Ce congrès a été un processus durant lequel nous avons travaillé pendant plus d’une année. Cela a été un peu plus long que prévu à cause des élections du 25 mai 2014, ce qui est bien sûr normal. Le processus a commencé par des lectures préparatoires des premiers textes, des sessions d’information, des séances en commission… On a beaucoup réfléchi et discuté, rédigé de très nombreux amendements. Nous avons pris notre temps. 

Si on examine l’évolution des textes, on constate que tout ce qui a été discuté a été pris en compte. Les textes n’ont pas juste été un peu rabotés, ils ont été réellement retravaillés.

« Nous avons grandement voix au chapitre »

Lydia Bruggeman, 61 ans, Temse, prépensionnée.

J’ai trouvé que les débats dans les commissions ont été d’une qualité fantastique. Chacun a reçu la parole, c’était très ouvert et démocratique et je me suis tout de suite mise à intervenir, entre autres sur la question : la croissance économique est-elle toujours nécessaire dans une société socialiste ? Un travail énorme a été accompli dans ces commissions. Je m’y suis toujours sentie très bien. 

Mais on demande aussi énormément aux délégués du congrès. C’est quand même une fameuse série de samedis que l’on sacrifie. C’est un processus participatif et nous avons grandement voix au chapitre, mais on attend également beaucoup de nous. 

Les droits des femmes me tiennent particulièrement à cœur. J’ai été formatrice à la FGTB sur ce thème. La FGTB a instauré des quotas de femmes, mais je n’ai jamais estimé que c’était une vraie solution, parce que cela ne changeait pas grand-chose structurellement, à la base. Or, ici, pour la première fois, j’ai quand même voté pour le quota d’un tiers de femmes au Conseil national, parce que l’engagement a été clairement pris qu’on n’allait pas se satisfaire de ça et qu’on allait travailler en profondeur. 
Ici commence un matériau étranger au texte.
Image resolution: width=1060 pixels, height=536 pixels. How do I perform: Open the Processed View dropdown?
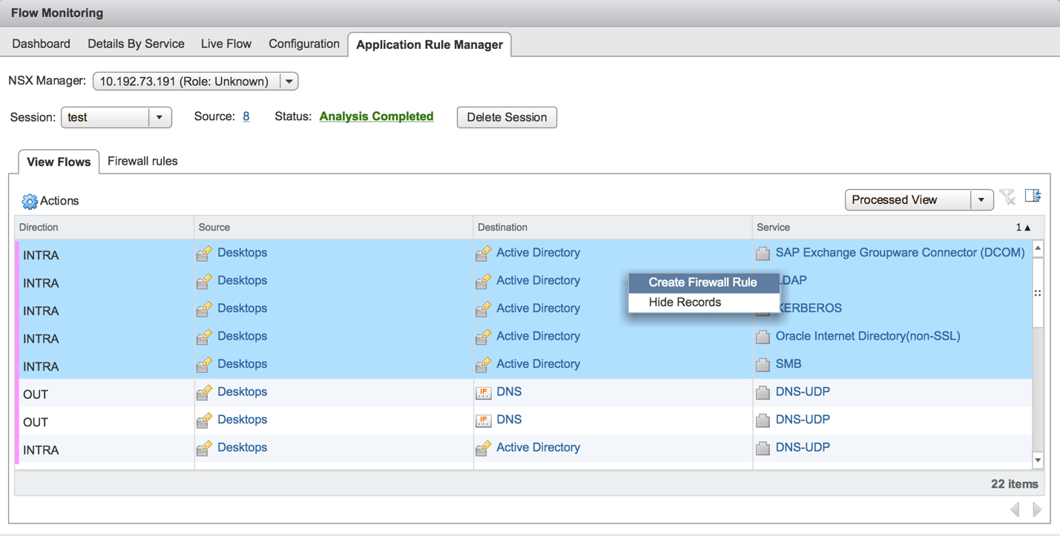981,199

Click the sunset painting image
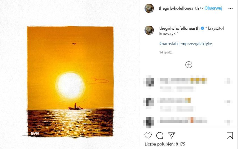[70, 82]
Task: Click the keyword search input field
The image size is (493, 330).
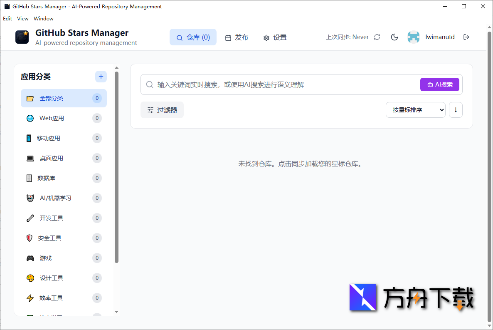Action: pyautogui.click(x=270, y=84)
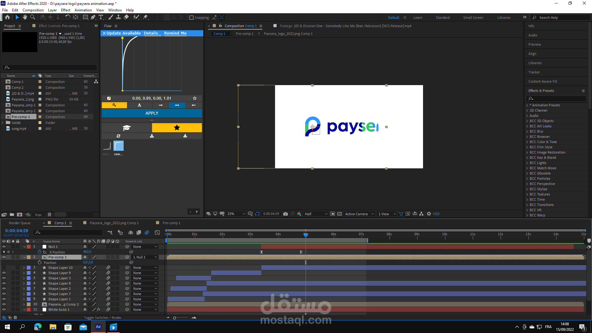Open the Animation menu
Screen dimensions: 592x333
pos(83,10)
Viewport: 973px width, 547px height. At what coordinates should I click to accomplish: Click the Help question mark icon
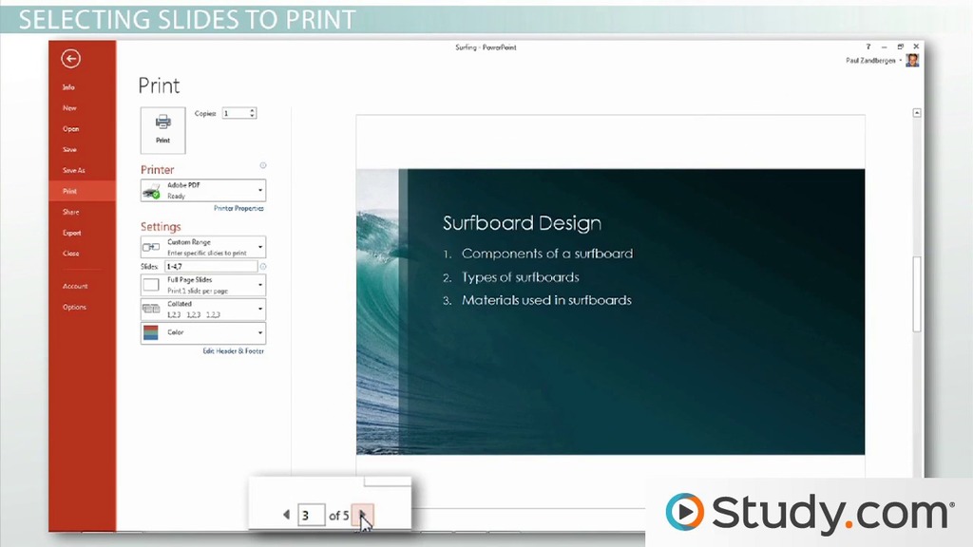pos(868,47)
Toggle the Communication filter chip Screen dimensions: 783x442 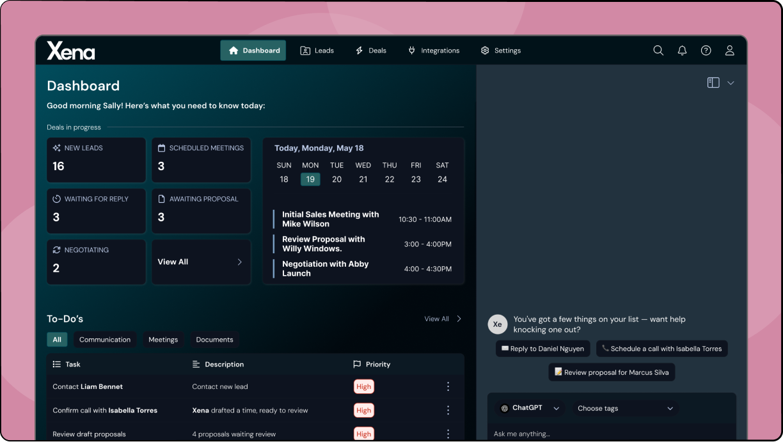point(105,339)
« Réunir un très large mouvement de masse »

Jeske Linten, 27 ans, Wellen, anthropologue culturel.

Je n’étais pas déléguée au congrès, mais j’ai trouvé le meeting de clôture très positif. Ce n’était pas juste pour déplorer ce qui ne fonctionne pas dans ce pays. Pendant trois heures, c’est un projet très positif qui a été présenté. 

La diversité était aussi bien présente. Jeunes, personnes d’origine étrangère… Le PTB parle à un large public. C’est une excellente chose que l’on insiste sur cet élargissement, parce que beaucoup de gens pensent encore que le PTB se réduit à un parti des ouvriers dans les usines. Maintenant, il a été très clairement exposé qu’il nous faut réunir un très large mouvement de masse, des petits indépendants aux jeunes, des étudiants aux chômeurs et aux personnes sans-papiers… bref, tous les gens qui pensent que ça doit changer et qu’il existe une alternative. C’est aussi la leçon à tirer de ce qui se passe en Espagne et en Grèce. C’est très beau de voir ça aujourd’hui, et de voir que nous étions si nombreux.     

J’étais tout derrière dans la salle et j’avais une bonne vue d’ensemble sur le public. Cela faisait plaisir de voir que tant de gens sont unis derrière un programme. Et, tous ensemble, nous voulons en faire quelque chose de beau.